Extracted entries Start Marker

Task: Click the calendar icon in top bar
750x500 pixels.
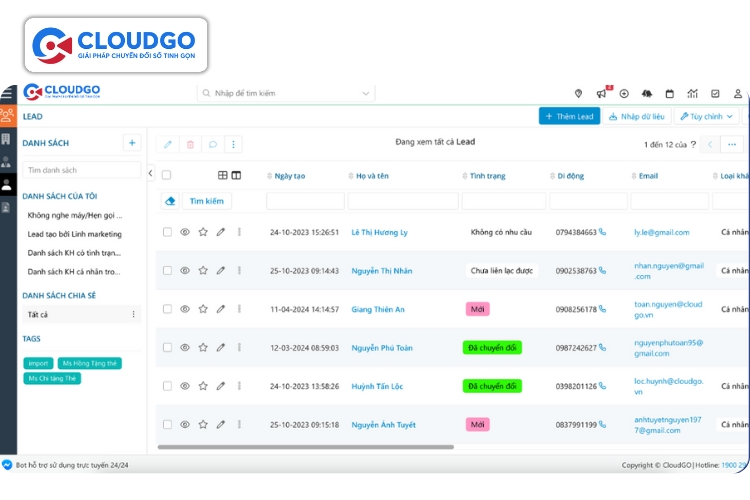Action: (x=669, y=93)
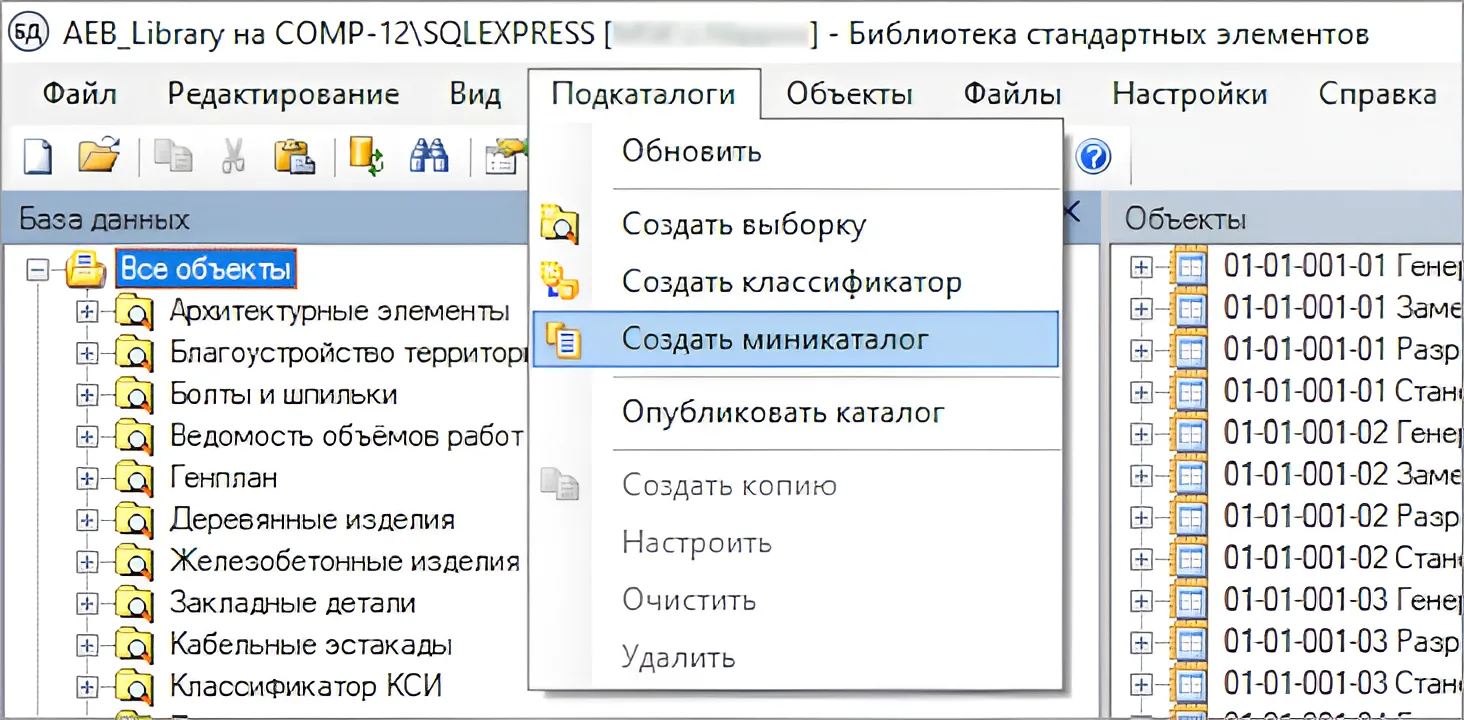1464x720 pixels.
Task: Collapse the "Все объекты" root node
Action: 38,269
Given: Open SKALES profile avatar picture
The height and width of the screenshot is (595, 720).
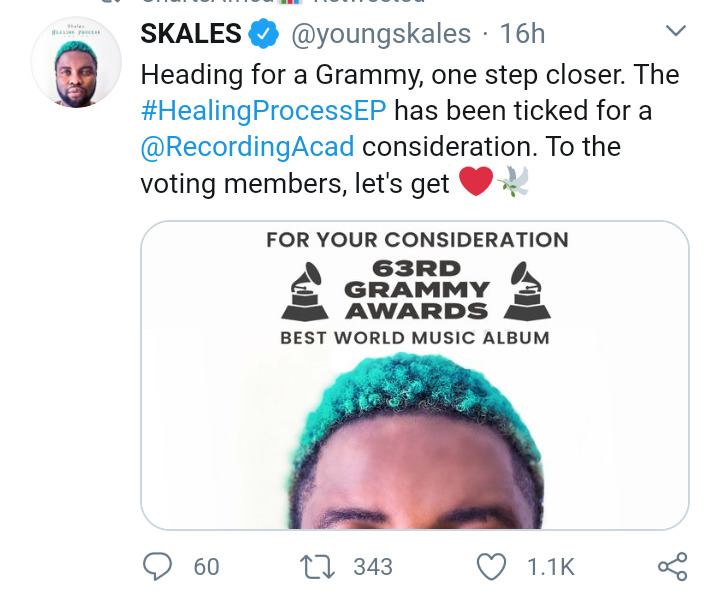Looking at the screenshot, I should click(x=76, y=62).
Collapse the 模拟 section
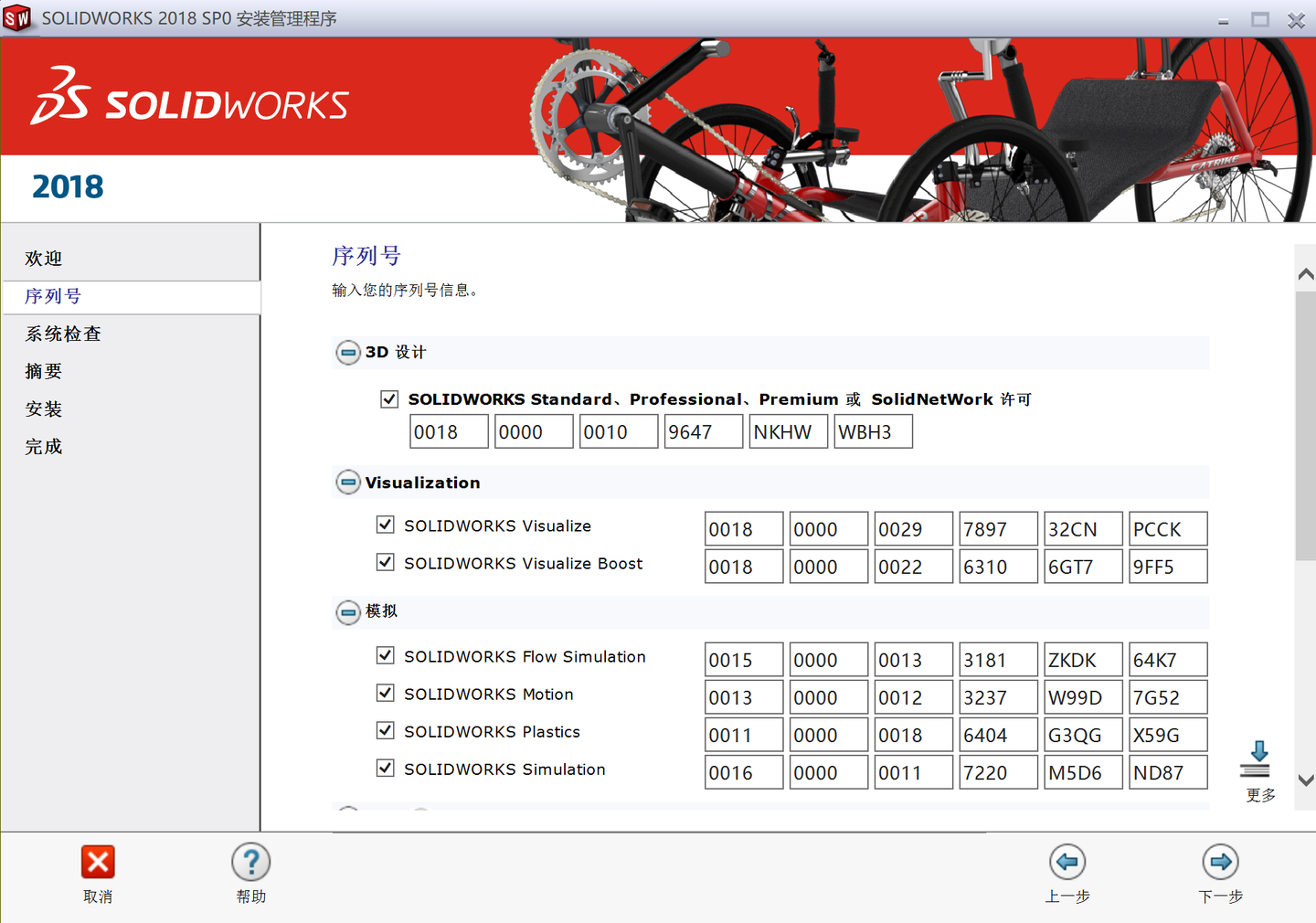The height and width of the screenshot is (923, 1316). click(348, 612)
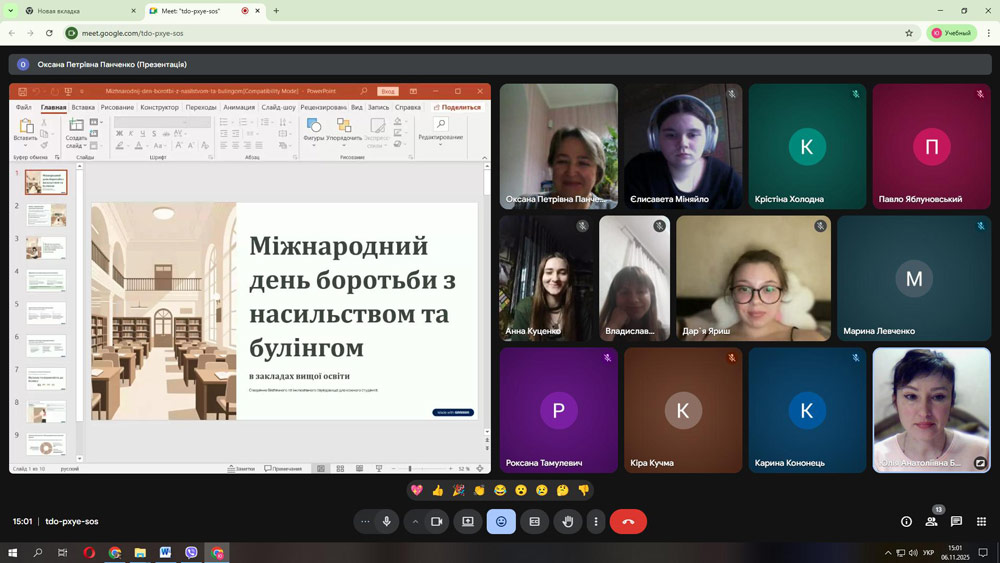Send the party popper emoji reaction
This screenshot has height=563, width=1000.
[458, 490]
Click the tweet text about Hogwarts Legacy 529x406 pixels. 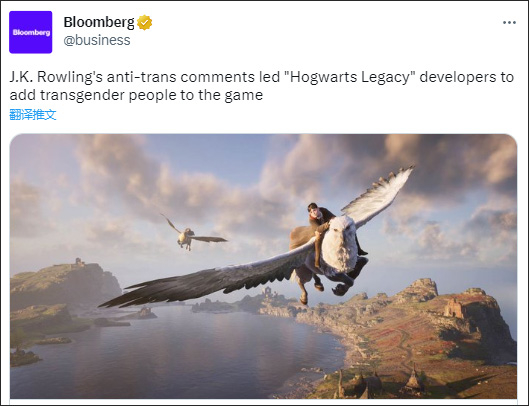click(x=262, y=86)
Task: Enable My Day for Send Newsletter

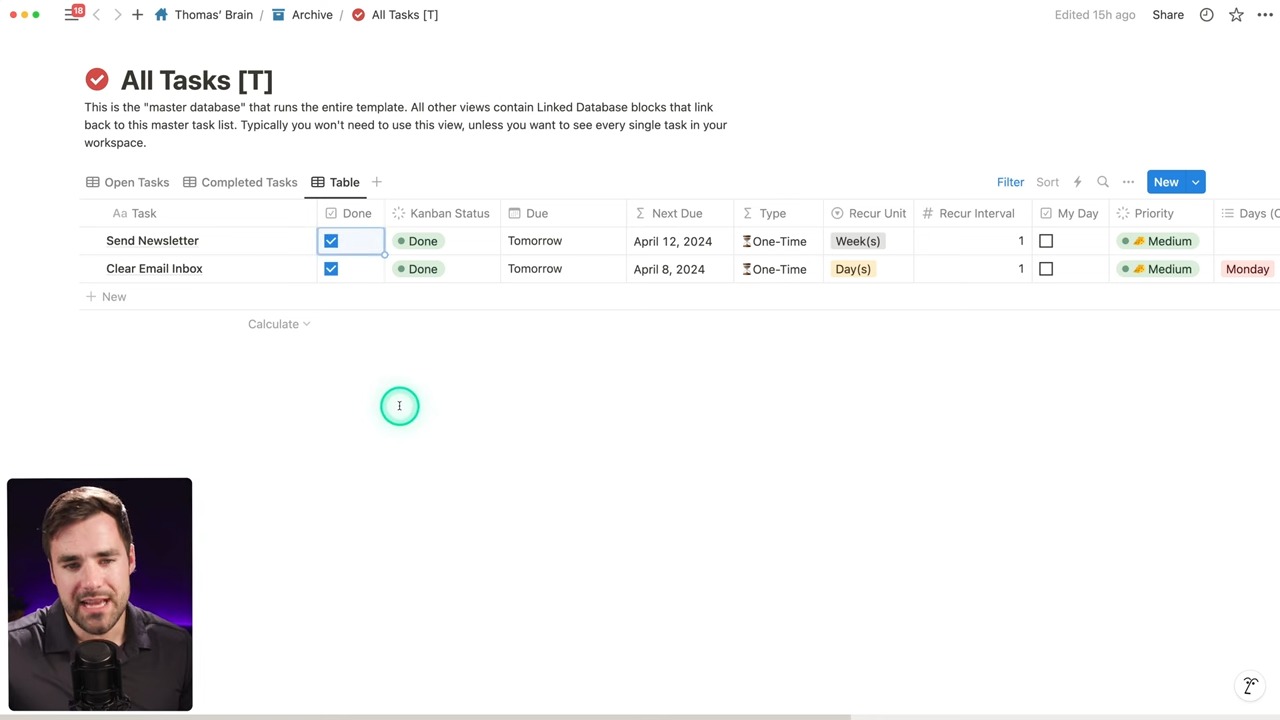Action: tap(1046, 241)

Extracted entries End Marker

## Your goal
Only an exact copy is needed: the lines from the opening of the listing through the line with "Given: Open SKALES profile avatar picture", both included, minus the pictures.

## Output of the task
Task: Click the calendar icon in top bar
750x500 pixels.
Action: (x=669, y=93)
1464x720 pixels.
Task: Collapse the "Все объекты" root node
Action: 38,269
Given: Open SKALES profile avatar picture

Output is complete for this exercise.